The Kaska Land Guardians and Their Future Indigenous Protected and Conserved Area.
The Narwhal | 2019 | Words by Sarah Cox
The guardians are the Kaska’s eyes and ears on the ground, keeping an eye on land use in the ancestral territory of the Kaska Dena people and using traditional knowledge and science to monitor everything from wildlife health to water quality.
Porter pulls up his 18-foot aluminum boat on a rocky shore in front of the smoke. It’s just upstream from the banks of the Red River where his family used to arrive, laden with beaver pelts, in two 30-foot rafts his father had lashed together from freshly cut spruce.
From the rivers’ confluence, the family would follow an ancestral trail back to Lower Post, a traditional riverside meeting place that is home to the Daylu Dena Council, representing one of B.C.’s three Kaska Dena communities.
Only steps away from the boat, hidden by a fringe of trees, is a half-burned hunting camp.

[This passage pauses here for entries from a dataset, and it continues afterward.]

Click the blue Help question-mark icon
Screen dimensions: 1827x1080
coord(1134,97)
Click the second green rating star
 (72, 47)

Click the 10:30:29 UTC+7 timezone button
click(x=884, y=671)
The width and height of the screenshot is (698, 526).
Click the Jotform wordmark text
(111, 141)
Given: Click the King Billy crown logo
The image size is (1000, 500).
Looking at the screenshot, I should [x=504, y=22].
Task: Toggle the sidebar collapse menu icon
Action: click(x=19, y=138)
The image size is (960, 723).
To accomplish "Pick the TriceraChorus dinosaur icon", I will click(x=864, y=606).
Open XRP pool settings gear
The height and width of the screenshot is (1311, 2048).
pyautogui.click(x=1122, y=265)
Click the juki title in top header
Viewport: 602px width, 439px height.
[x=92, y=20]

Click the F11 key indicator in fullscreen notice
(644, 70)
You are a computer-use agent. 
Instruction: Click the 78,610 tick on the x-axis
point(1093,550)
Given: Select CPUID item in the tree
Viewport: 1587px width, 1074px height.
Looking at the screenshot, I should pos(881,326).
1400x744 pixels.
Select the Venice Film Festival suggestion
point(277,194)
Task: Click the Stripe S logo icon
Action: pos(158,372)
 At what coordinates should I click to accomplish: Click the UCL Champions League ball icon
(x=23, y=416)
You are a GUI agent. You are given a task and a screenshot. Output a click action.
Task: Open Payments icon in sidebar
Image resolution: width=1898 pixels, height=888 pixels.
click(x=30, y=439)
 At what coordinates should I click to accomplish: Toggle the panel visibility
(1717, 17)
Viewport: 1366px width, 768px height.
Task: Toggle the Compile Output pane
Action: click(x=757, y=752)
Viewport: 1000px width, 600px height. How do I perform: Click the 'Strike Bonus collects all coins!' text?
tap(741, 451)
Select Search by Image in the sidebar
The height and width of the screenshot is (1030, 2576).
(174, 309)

Pockets of flames pop up here and there. Spruce trees stand tall and surprisingly green above their scorched trucks, ready to topple in a wind without most of their roots. The warm air mists with grit and ash.
Tanya Ball taps a cell phone app, used by the land guardians to monitor land use and flag environmental concerns, to mark the fire’s GPS coordinates. She takes photographs to send to BC Wildfire Services.
“It’s been smouldering for a while and all of these trees are danger trees now,” observes Ball.